Almost like she’s trying to give super fans a gift, del Rey peppers “Venice Bitch” with references to her other songs – “nothing gold can stay” nods to “Music to Watch Boys To”, jeans to her hit song “Blue Jeans” off debut album Born to Die; “we’re American-made” is likely a reference to songs like “American” and “National Anthem” where del Rey uses American imagery to tell her stories. You don’t even realise it, but del Rey has crafted her own reality, and in “Venice Bitch” she’s pulling you in and walking you right through it.

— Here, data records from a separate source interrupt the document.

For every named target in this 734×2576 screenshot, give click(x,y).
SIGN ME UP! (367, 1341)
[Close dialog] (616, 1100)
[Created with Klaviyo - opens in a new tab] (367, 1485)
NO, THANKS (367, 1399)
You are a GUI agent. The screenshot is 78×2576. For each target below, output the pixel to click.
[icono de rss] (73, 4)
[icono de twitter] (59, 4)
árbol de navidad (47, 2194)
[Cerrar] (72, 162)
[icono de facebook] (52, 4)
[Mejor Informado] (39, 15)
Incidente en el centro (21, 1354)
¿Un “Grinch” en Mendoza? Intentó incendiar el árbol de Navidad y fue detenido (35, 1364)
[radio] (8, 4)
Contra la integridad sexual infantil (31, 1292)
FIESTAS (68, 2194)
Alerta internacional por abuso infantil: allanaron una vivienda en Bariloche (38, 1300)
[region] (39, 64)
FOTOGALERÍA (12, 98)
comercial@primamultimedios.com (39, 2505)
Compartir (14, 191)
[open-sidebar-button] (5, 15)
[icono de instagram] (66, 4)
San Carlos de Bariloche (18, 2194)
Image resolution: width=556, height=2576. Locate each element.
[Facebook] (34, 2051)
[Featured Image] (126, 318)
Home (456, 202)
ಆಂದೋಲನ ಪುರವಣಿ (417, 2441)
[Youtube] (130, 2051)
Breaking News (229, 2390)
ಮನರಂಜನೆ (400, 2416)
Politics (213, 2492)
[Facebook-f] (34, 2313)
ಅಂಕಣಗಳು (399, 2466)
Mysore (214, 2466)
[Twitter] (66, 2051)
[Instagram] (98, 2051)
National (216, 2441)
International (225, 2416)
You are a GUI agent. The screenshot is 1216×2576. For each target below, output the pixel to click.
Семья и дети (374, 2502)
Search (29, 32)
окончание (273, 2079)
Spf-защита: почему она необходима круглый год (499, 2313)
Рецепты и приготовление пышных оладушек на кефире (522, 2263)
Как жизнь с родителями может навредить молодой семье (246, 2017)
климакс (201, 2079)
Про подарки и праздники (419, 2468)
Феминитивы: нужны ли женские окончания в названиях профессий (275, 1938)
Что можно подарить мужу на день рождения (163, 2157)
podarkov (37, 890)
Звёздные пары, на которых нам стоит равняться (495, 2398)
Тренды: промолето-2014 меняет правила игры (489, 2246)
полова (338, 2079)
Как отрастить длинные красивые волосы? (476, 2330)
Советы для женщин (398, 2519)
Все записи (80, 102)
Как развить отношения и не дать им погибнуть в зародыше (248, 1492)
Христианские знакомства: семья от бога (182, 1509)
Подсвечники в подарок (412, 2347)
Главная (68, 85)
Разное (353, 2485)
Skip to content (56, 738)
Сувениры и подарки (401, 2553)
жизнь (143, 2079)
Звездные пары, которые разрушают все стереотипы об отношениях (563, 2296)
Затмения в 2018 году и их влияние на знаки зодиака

Somehow, “Venice Bitch” is as minimalistic as it is indulgent, running at almost 10 minutes and allowing the listener to be completely immersed in its world of distorted guitars, synthesisers, and Del Rey’s remarkable voice. The song wins you over in its simplicity, making you want to pay attention to every second of it rather than dragging on as some longer songs do. It is del Rey at her finest, but maybe also at her rawest – a fact also highlighted by the song’s vintage-looking and under-produced music video, which show a less polished side to del Rey.
Very few people can make a 10-minute song work in 2018, where attention spans are getting shorter and popular songs are typically formulaic, made for playlist positions and radio plays, and hardly ever risk tackling a sound or theme that strays from what’s obvious and comfortable for the masses. It is even harder to do that being a female pop artist, whose limitations within the industry are only starting to be challenged and forgotten. But del Rey accomplishes the feat flawlessly. With “Venice Bitch” not only does Lana del Rey remind us exactly why we love her, but also proves her star power, showcases her incredible musicianship, and succeeds in making Norman Fucking Rockwell one of 2019’s most highly anticipated releases.